The British-Canadian coproduction -- a three-hour-long, word-for-word retelling of the New Testament gospel -- was released last September and had been quietly playing smaller US cities until Mel Gibson proved there was a mass audience to support (and serious money to be made from) Christian cinema. Those looking for an alternative to the ultraviolent martyrama of "Passion" stand to find "Gospel" inspirational and moving. Those seeking a great movie will still be wandering in the wilderness.
The sad truth is that director Philip Saville and writer John Goldsmith have made a picture book rather than a film, one that leans so heavily on Christopher Plummer's placid voice-over narration as to be cinematically inert. Peopled with earnest overactors and featuring a Jesus who has the benevolent, unruffled smile of a high school grief counselor, "Gospel" is as dull as the desert sands.
The intentions are honorable, though, and the approach doggedly scriptural. In the beginning is the word and the word is God; then there's John the Baptist (Scott Handy), and then there's Jesus (Henry Ian Cusick), "the lamb of God who takes away the sin of the world." The apostles gather; Andrew runs to Simon Peter, exclaiming, "We have found the Messiah!" and Plummer's voice instructs us that "This word means `Christ.' " How wonderful: a film that comes with its own footnotes.
All credit goes to "The Gospel of John" for sticking to the text and focusing on the positive side -- the sermons, the beneficence, the deepest and hardest sort of forgiveness of which most of us are still not capable. And after the bruising core sample of the Greatest Story Ever Told that is Gibson's vision, it's at least useful and at most a pleasure to get this unedited version, with every word of each lesson present and accounted for.
That sense of duty keeps "Gospel" a puppet show, though. The filming has the flat sheen of a telefilm, and the acting rarely rises above the community theater level. The thoughtful elegance of Jeff Danna's score is the movie's subtlest aspect; lead actor Cusick, exuding the animation of a 3-D winking-Jesus postcard, is its biggest missed opportunity.
More than in "Passion," though, you understand why the man's message was revolutionary (and still is), and also why many thought the Messiah merely had a messiah complex. You may be struck, too, by the thought that Jesus is preaching metaphor to a literalist civilization that just doesn't have the tools. "We cannot go where he will be going?" says an incredulous Pharisee, echoing the Savior. "What does he mean? Greece?" At such times, one prays for the Monty Python gang to barge through the door and announce the whole thing's a put-on.

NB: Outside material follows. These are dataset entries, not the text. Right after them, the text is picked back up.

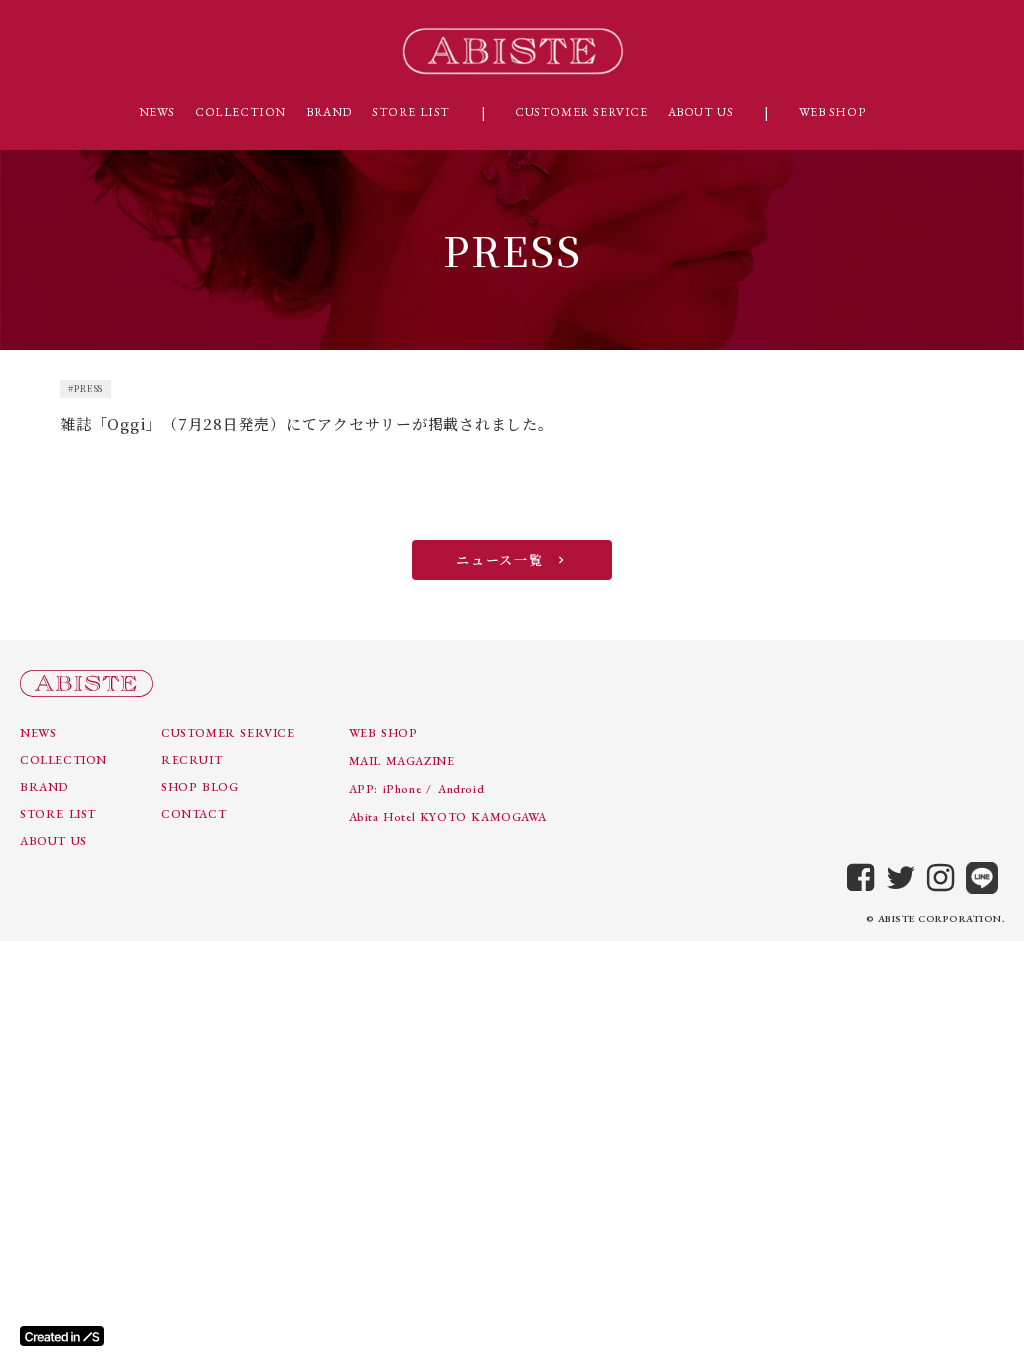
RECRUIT (191, 760)
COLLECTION (240, 112)
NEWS (157, 112)
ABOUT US (701, 112)
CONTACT (193, 814)
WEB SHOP (832, 112)
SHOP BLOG (199, 787)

The differences with "The Passion of the Christ" are instructive, though. "Gospel" errs on the side of gentility, showing us a mere shadow of a whip-wielding centurion and a trickle of blood on the Savior's brow, while its presentation of the crucifixion is more in line with physical probability (Jesus carries only the crossbar of the cross to Golgotha; the nails pierce his wrists rather than his hands). But the film is also more troubling than "Passion" in the unexamined anti-Semitism it takes from its source. On one level, this merely reflects bad acting: As the head Pharisee, Hippola, Richard Lintern literally twirls his mustache in the tradition of Snidely Whiplash. But where Gibson made sure to provide "good Jews" and "bad Jews," Saville gives us all bad Jews all the time. "Gospel" is so removed from ethnological reality that when one of the apostles addresses Jesus as "rabbi," Plummer has to inform us that "this word means `teacher.' "
"Gospel" gets the letter, all right, but not the spirit. "The Passion of the Christ," meanwhile, revels in an amped-up version of Jesus' death. The movie that effectively conveys the passion of the man's life remains to be made.